When Lauren told Holt and Ortega all this, halting and ashamed, she added something that made my skin crawl.
“He told me,” she whispered, “that he felt called to help children.”
“From what?” Ortega asked.
“From the system,” she said. “He said doctors and courts drag their feet. He said he ‘expedited’ things.”
“He expedited himself straight into a felony,” Ortega replied dryly.
They were still trying to find him.
The clinic was empty.
His apartment was cleared out except for some cheap furniture and a stack of clothes.
Neighbors said a moving truck had come at dawn the morning we took Mia to the hospital.
“Out of nowhere,” a woman with a toddler on her hip told Ortega. “He always seemed nice. Brought cookies at Christmas. Quiet. Paid rent on time. I never would’ve guessed.”
They never do.
If they did, people like him wouldn’t get this far.
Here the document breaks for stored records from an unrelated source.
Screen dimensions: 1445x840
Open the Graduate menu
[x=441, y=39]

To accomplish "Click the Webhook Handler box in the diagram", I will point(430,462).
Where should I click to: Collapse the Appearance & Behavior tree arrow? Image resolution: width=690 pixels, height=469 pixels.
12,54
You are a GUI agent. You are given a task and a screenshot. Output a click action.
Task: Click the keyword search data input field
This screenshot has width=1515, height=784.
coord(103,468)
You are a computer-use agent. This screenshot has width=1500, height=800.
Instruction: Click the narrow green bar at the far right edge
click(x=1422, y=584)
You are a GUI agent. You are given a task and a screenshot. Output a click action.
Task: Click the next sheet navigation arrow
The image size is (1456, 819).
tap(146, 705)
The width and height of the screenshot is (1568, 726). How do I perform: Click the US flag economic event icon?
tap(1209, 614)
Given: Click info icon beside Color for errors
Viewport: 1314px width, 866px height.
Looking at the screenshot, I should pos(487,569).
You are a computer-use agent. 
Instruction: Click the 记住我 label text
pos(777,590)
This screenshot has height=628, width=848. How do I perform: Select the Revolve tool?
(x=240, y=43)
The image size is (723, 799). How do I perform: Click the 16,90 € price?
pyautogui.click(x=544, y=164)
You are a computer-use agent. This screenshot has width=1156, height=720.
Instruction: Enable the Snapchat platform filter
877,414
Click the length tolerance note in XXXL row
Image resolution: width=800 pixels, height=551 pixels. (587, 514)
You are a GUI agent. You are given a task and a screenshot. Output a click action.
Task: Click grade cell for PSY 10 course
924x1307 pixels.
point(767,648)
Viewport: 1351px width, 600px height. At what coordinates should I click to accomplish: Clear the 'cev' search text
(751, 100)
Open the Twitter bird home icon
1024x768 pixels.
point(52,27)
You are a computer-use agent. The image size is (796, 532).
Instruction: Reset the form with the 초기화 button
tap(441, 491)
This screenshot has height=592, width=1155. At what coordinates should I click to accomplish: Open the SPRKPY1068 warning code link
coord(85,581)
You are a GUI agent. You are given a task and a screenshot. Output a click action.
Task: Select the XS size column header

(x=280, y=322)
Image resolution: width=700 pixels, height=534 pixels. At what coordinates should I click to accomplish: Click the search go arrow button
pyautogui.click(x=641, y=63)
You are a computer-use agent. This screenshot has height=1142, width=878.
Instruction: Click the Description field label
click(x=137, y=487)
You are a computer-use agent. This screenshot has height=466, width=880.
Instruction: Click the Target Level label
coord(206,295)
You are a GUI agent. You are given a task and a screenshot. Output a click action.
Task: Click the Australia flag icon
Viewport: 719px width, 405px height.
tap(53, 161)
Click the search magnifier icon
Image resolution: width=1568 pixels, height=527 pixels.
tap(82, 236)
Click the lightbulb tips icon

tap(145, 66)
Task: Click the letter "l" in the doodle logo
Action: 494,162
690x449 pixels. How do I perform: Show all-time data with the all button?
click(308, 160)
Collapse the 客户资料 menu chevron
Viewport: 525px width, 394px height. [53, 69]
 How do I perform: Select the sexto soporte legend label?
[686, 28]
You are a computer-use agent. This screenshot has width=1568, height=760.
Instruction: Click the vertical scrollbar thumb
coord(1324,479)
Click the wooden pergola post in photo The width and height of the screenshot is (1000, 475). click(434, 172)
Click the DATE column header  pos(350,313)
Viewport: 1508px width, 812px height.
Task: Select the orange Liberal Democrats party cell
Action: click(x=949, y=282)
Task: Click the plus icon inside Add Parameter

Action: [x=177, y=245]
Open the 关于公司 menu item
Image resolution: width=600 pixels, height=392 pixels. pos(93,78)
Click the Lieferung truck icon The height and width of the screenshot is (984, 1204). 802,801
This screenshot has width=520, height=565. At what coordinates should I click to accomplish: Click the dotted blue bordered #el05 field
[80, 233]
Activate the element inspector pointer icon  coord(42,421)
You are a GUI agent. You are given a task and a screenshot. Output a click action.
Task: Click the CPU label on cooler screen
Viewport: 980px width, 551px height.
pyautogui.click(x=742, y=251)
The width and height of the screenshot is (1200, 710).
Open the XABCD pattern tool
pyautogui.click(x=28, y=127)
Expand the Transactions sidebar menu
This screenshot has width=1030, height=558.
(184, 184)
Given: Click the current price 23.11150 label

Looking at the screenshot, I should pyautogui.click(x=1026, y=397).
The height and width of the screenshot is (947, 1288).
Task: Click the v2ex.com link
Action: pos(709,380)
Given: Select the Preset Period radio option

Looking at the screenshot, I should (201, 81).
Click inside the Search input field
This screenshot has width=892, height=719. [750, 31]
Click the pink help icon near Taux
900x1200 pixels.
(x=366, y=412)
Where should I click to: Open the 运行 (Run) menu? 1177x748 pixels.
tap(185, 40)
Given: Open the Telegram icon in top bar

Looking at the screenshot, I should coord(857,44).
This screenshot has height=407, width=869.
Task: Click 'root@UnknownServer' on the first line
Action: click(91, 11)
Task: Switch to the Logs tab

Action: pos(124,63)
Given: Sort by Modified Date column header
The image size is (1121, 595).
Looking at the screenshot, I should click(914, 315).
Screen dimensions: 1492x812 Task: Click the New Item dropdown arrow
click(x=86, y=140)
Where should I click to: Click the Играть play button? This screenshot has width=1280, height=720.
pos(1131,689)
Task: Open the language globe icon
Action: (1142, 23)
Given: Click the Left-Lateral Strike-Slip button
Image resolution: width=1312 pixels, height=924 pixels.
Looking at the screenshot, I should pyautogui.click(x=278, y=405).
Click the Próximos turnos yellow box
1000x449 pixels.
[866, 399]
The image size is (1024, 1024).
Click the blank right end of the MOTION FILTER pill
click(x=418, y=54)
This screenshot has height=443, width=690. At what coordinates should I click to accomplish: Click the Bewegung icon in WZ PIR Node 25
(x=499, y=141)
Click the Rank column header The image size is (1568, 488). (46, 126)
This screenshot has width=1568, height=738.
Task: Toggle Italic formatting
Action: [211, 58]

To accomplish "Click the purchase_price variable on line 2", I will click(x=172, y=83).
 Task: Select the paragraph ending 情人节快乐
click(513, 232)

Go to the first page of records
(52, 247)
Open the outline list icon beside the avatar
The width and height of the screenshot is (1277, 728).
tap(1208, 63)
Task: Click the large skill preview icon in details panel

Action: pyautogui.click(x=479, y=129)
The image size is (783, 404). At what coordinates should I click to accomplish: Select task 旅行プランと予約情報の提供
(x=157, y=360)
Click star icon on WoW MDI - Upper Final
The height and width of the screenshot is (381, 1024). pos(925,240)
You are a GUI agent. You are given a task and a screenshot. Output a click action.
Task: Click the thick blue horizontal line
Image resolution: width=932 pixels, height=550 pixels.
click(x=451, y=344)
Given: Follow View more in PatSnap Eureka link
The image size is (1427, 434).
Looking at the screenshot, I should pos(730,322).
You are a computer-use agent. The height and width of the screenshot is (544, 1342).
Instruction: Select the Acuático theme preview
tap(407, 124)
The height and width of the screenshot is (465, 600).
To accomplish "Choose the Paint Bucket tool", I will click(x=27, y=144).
In the meantime, life went into a strange, suspended animation.
Mia was discharged after two days under observation.
She came home—to my home, not Lauren’s—under a temporary emergency custody order signed by a judge.
Lauren stayed in her house, under supervision.
She was allowed daily video calls, but no unsupervised contact.
Mia didn’t understand the legal nuances, and we didn’t explain them all.
We just told her the true part:
“This is to keep you safe.”
Chloe understood more.
One night, as I tucked her into bed, she whispered, “Is Mia going to live with us forever now?”
“I don’t know,” I said honestly. “Maybe for a while. Maybe longer. Grown-ups are figuring it out.”
Chloe frowned at the ceiling.
“Are you in trouble?” she asked.
“No,” I said. “We’re helping. But helping sometimes means other people get in trouble.”
She nodded.
“Good,” she said with the unfiltered justice of a seven-year-old. “Derek is bad.”
“He’s done bad things,” I corrected. “People can choose to do bad things. That doesn’t mean they were born that way. But he chose, and now other people get to choose how to respond.”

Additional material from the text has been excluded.